A new study by Urban Emissions, commissioned by Conservation Action Trust and released in partnership with Greenpeace has estimated that in 2011-2012 upto 1,15,000 people died prematurely as a result of emissions from coal-fired power stations in India.

The report further reveals that apart from the premature deaths, there are millions of cases of asthma, respiratory distress and heart disease attributable to emissions from coal power plants. It also estimated that the cumulative monetary cost of this health crisis is between Rs 16,000 to 23,000 crore annually. The study, titled Coal Kills, was based on a database of 111 coal power plants that generate 121 GW of power.

The study was conducted by Dr. Sarath Guttikunda and Puja Jawahar of Delhi-based, Urban Emissions. Dr. Guttikunda, TED Fellow and an adjunct faculty at the Desert Research Institute, Reno, USA said, “Thousands of lives can be saved every year if India tightens its particulate emissions standards, introduces emission limits for pollutants such as sulphur dioxide, nitrogen oxides and mercury and institutes mandatory monitoring of emissions at plant stacks, making the data publicly available in real time.”


 

The study also shows that death and disease is not evenly spread across the country. Due to power plant concentrations, wind patterns and population density, the Delhi-Haryana region and the Kolkata-West Bengal-Jharkhand region are the most severely hit, with an estimated 8,800 and 14,900 deaths in 2012. The Madhya Pradesh-Chhattisgarh-Jharkhand-Odisha coal regions also figure high up in the list, with up to 11,000 deaths. Other regions recording high death rates include Mumbai and western Maharashtra, Eastern Andhra Pradesh and the Chandrapur-Nagpur region in Vidarbha.

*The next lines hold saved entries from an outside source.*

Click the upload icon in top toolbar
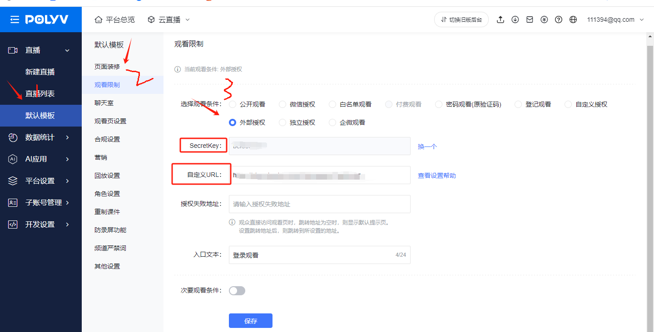This screenshot has width=654, height=332. pos(500,20)
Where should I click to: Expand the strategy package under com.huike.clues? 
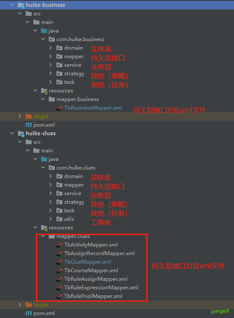51,202
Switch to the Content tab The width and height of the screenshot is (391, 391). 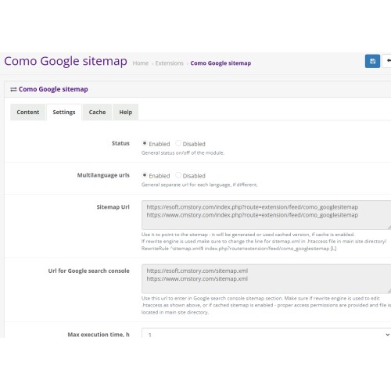[28, 112]
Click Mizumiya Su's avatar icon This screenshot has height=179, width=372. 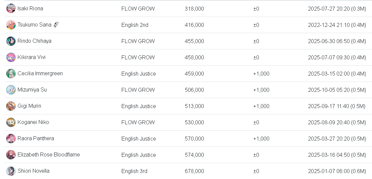pyautogui.click(x=11, y=90)
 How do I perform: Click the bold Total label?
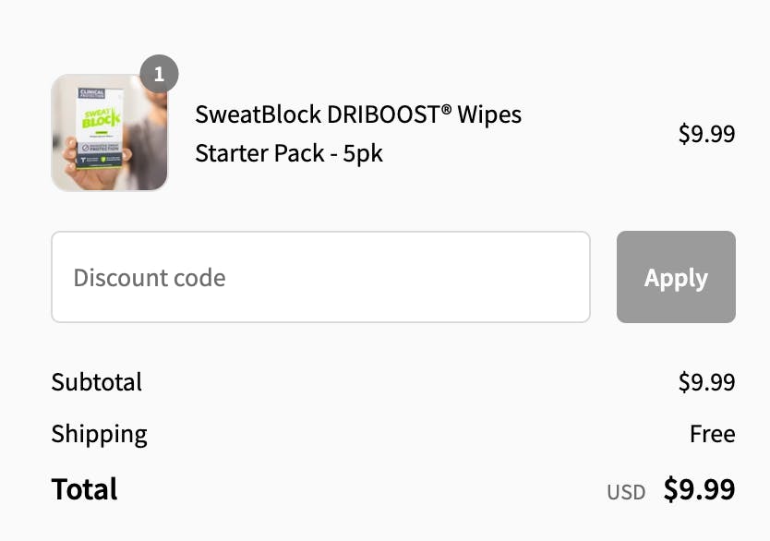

Debi Goenka from Conservation Action Trust said, “Indian standards for coal power emissions are either absent or shamefully behind those of even China, let alone the EU or US. Does the Ministry of Environment consider Indian lives to be less valuable? We need to immediately tighten pollution norms for existing plants, phase out the old, inefficient ones and ensure that all proposed new plants have state of the art pollution control systems such as flue gas desulphurisers and strict controls on nitrogen oxide, mercury and particulate emissions.”

Apart from the health impacts of using coal to generate electricity, the whole coal industry is plagued with other serious issues. Coal mining is destroying forests in Central India and putting tigers, other wildlife and forest dependent communities at risk of losing their homes forever. A study released by Greenpeace India in 2012 determined that coal mining threatens over 1.1 million hectares of forest in just 13 coalfields, out of over 40 in Central India. Greenpeace India has been working on a campaign to save Central Indian forests from coal mining for the last three years. In July 2012, a petition to the Prime Minister was created asking him to stop all new coal block allocations and forest clearances for coal mining. Over 9,00,000 people have signed this petition and supported this cause till date. For more information on this campaign visit, www.junglistan.org/home

Vinuta Gopal Climate & Energy Campaigner, Greenpeace India says, “This is a wakeup call for our planners; the ongoing coal expansion is irrational and dangerous. Coal mining is destroying India’s forests, tribal communities and endangered species, and now we know the pollution it emits when burned is killing thousands. And at the end of it all, coal has failed to deliver energy security. We need a moratorium on new coal plants and ambitious policy incentives to unlock the huge potential India has in efficiency measures, wind and solar.”

India is the fifth largest electricity generator in the world and 66 % of this electricity comes from coal. If decentralised renewable energy like solar and wind power is given more priority than coal, a lot of these issues can be solved. The adverse health impacts of burning coal can be reduced, our forests, wildlife and forest dependent communities will thrive and more people will have access to electricity.